I guess I read it different and until the pedigree is posted there is no way to tell what is in there.


----------



## Lopezsoulmates (Feb 9, 2011)

I will post it as soon as it arrives


----------



## ARK_Kennel (Jun 5, 2008)

Lopezsoulmates said:


> I will post it as soon as it arrives


Are you the same person from the original post??


----------



## performanceknls (Apr 4, 2009)

stay on topic please


----------



## KMdogs (Apr 22, 2011)

Remy, Razors Edge, etc.. Are not APBT bloodlines. These are only American Bully lines and any yard or breeder that says they are APBTs are not knowledgable enough to breed and are lying continuing the on going problem of misinformation


----------



## ARK_Kennel (Jun 5, 2008)

junkyard said:


> Sorry but its just all too common.


sad but true in most cases.



KMdogs said:


> Remy, Razors Edge, etc.. Are not APBT bloodlines. These are only American Bully lines and any yard or breeder that says they are APBTs are not knowledgable enough to breed and are lying continuing the on going problem of misinformation


While most of those dogs are American Bullies some are still within the UKC standards.


----------



## Sadie (Jun 18, 2008)

Wait a minute who assumed you were lying? Where are you getting this information from? Did I miss something???


----------



## Lopezsoulmates (Feb 9, 2011)

it was implied


----------



## Sadie (Jun 18, 2008)

By whom????


----------



## Sadie (Jun 18, 2008)

Nevermind I see who you are referring to. There is nothing wrong with asking for help. I couldn't read a pedigree to save my life 4-5 years ago now I am a pro. We will do our best to help you Lopez as soon as your paper's come just put them on up and we will help you. Lauren is really good with Bully peds she knows a lot of the dog's old and new so she can probably find every dog in the ped or most of them anyway. Don't worry we are all here to help!!


----------



## Lopezsoulmates (Feb 9, 2011)

my dear sadie a million thanks as soon as they arrive they will be posted


----------



## Sadie (Jun 18, 2008)

No problem


----------



## KMdogs (Apr 22, 2011)

ARK_Kennel said:


> sad but true in most cases.
> 
> While most of those dogs are American Bullies some are still within the UKC standards.
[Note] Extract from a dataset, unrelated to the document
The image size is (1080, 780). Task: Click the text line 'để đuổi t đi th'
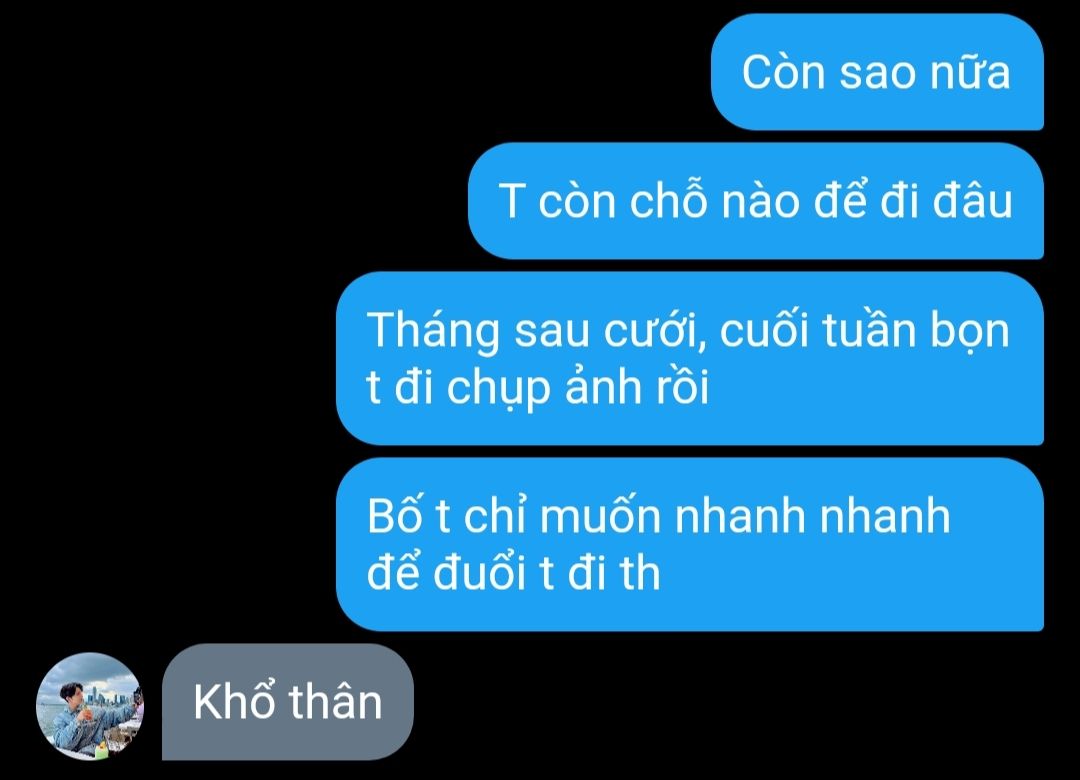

While yes, some may fit within the standards it doesn't mean that they are any less American Bully. I have seen excellent looking classic bullies but in the end of the day, they are still Ambullies no matter how its cut.

There are very few bullies that can fit within standards of Staffordshire's and APBT's, people that own those should be proud to have a well conditioned, excellent build dog.. But i dont believe its right to call them something they are not.


----------



## Sadie (Jun 18, 2008)

KMdogs said:


> While yes, some may fit within the standards it doesn't mean that they are any less American Bully. I have seen excellent looking classic bullies but in the end of the day, they are still Ambullies no matter how its cut.
> 
> There are very few bullies that can fit within standards of Staffordshire's and APBT's, people that own those should be proud to have a well conditioned, excellent build dog.. But i dont believe its right to call them something they are not.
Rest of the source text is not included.